GSA Connects 2021 in Portland, Oregon

Paper No. 238-4
Presentation Time: 2:20 PM


SMITH, Jansen, Paleontological Research Institution, 1259 Trumansburg Road, Ithaca, NY 14850; Geozentrum Nordbayern, Friedrich Alexander University Erlangen-Nuremburg, Erlangen, NY 91054, Germany, DIETL, Gregory P., Earth and Atmospheric Sciences, Cornell University, Ithaca, NY 14853; Paleontological Research Institution, 1259 Trumansburg Road, Ithaca, NY 14850, EKROOS, Johan, Centre for Environmental and Climate Science, Lund University, Lund, 22362, Sweden; Department of Agricultural Sciences, University of Helsinki, Helsinki, 00014, Finland, ERONEN, Jussi, Ecosystems and Environment Research Programme Faculty of Biological and Environ­mental Sciences, University of Helsinki, Helsinki, 00014, Finland; Helsinki Institute of Sustainability Scince (HELSUS), University of Helsinki, Helsinki, 00014, Finland; BIOS research unit, Meritullintori 6, Helsinki, 00170, Finland, FRED, Marianne, Department of Bioeconomy, Novia University of Applied Sciences, Ekenäs, 10600, Finland and LAWING, Michelle, Ecology and Conservation Biology, Texas A&M University, College Station, TX 77842

Trait-based approaches have emerged as powerful tools for conservation scientists to evaluate the provisioning of ecosystem services (ES). Traits are not restricted to single taxa (i.e., they are taxon-free), enabling comparisons among communities composed of different taxa. Taxon-free approaches are well-suited for making comparisons across timescales, particularly as communities, and the ES imparted by the distribution of traits in them, shift under changing environmental conditions (e.g., climate change; habitat fragmentation). Trait-based approaches enable the inclusion of data from the past (e.g., geohistorical record), which can help provide an important but often absent temporal perspective in assessments of ES capacity. Particularly when used opportunistically with other sources of temporal data (e.g., aerial photographs, census records, traditional ecological knowledge), the paleotrait-based approach can be used in ES assessment to account for the effects of long-acting processes and past management actions, evaluate synergies and tradeoffs, and establish appropriate baselines.

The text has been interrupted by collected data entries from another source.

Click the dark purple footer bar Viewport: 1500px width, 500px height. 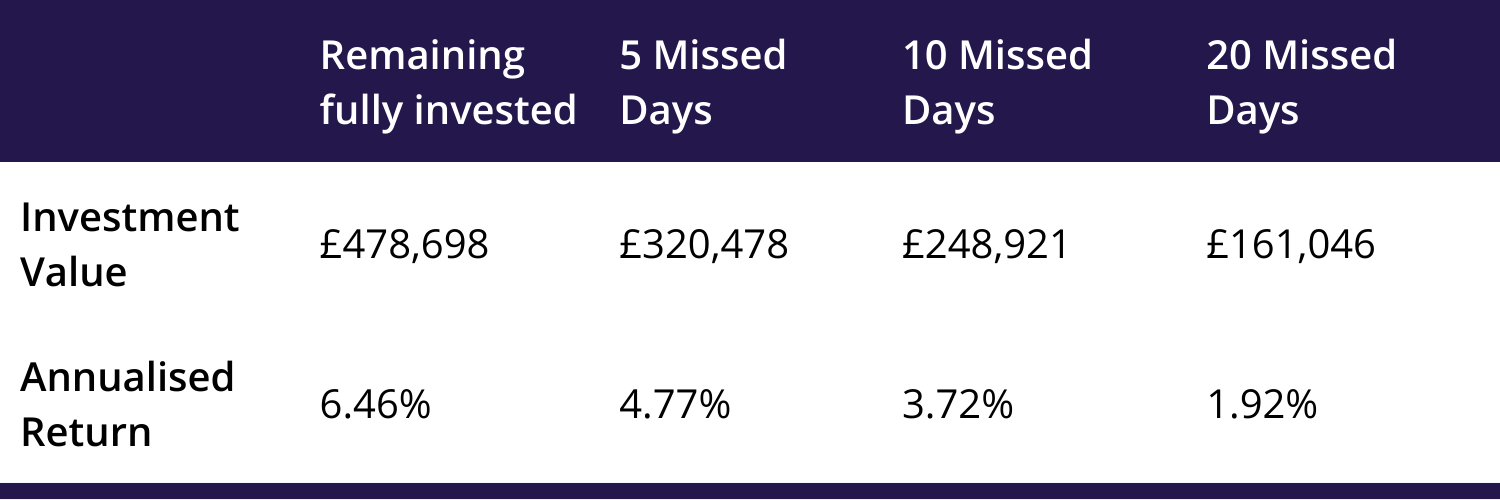tap(750, 491)
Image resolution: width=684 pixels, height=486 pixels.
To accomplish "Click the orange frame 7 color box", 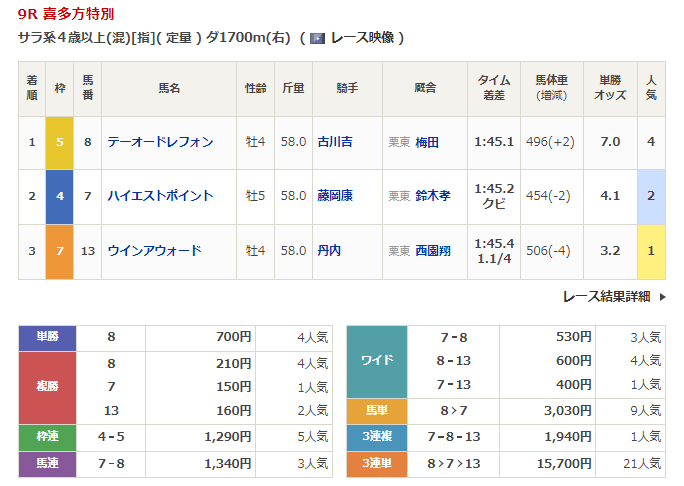I will coord(60,250).
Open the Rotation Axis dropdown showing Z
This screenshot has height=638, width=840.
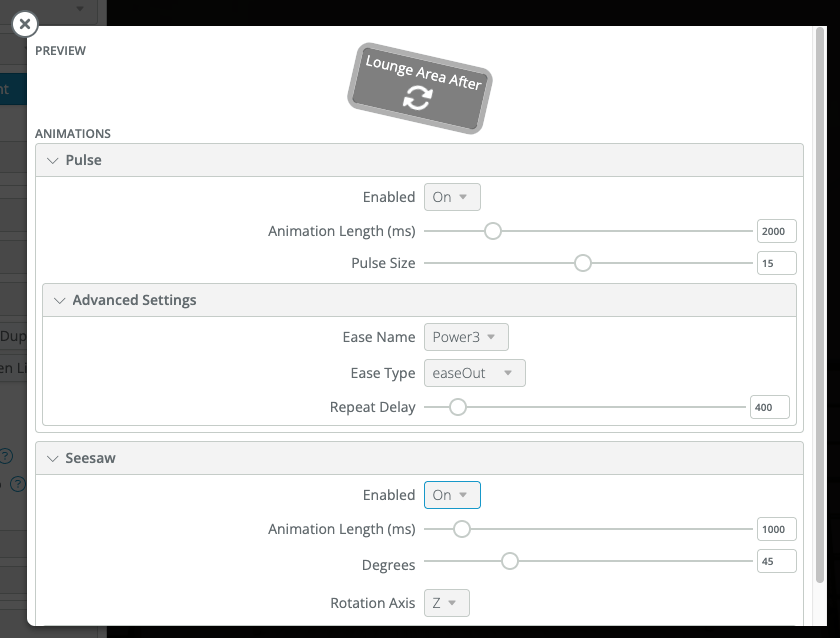coord(446,603)
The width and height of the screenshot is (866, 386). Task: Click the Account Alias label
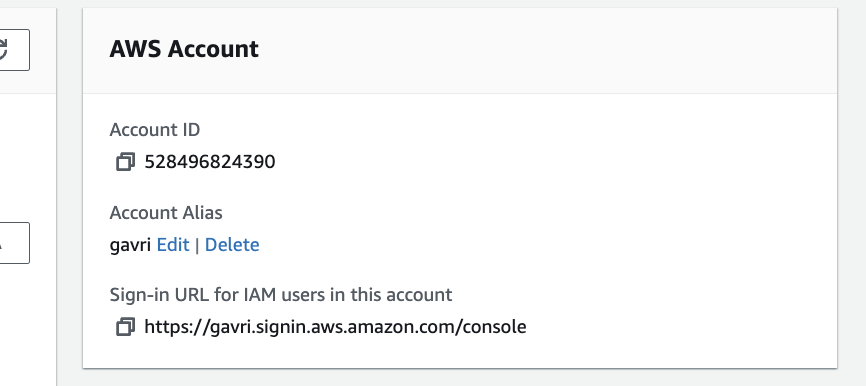point(166,213)
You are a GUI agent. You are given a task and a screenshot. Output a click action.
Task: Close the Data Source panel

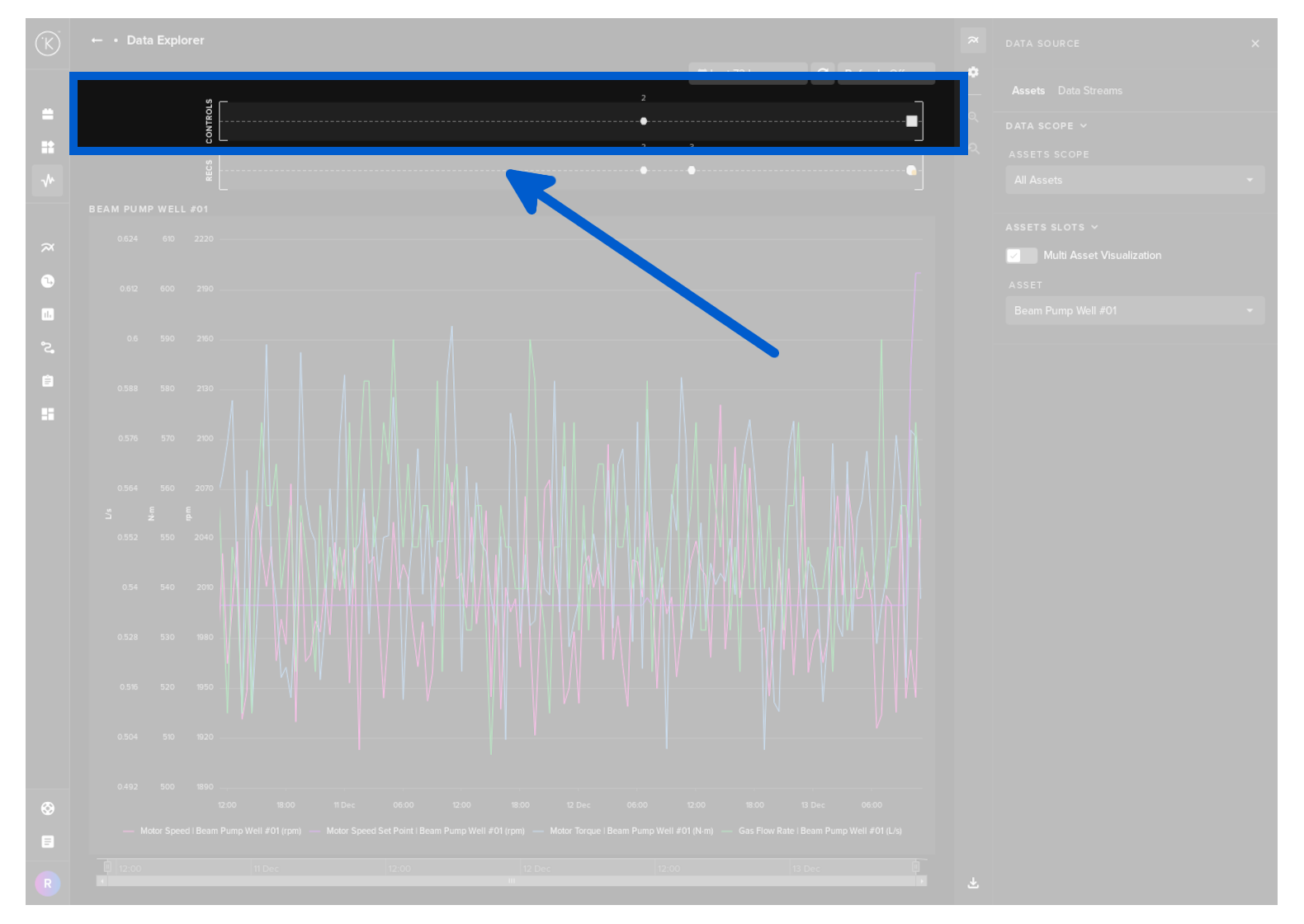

Leveraging studies of modern organisms, paleotraits can be directly or indirectly applied to evaluate ES capacity through time using the geohistorical record. Applied directly, a distribution of traits in a community can be quantified and related to a particular ES. Alternatively, an indirect approach allows for the inclusion of a much broader set of data and requires an additional inferential step: a trait is quantified and related to a particular ecosystem state, which is then used to estimate ES capacity. The resulting information can be incorporated into existing decision support tools for ES management. In this presentation, we develop a case for this paleotrait approach, illustrated with examples, with the goal of expanding the set of tools used in assessments of ES capacity.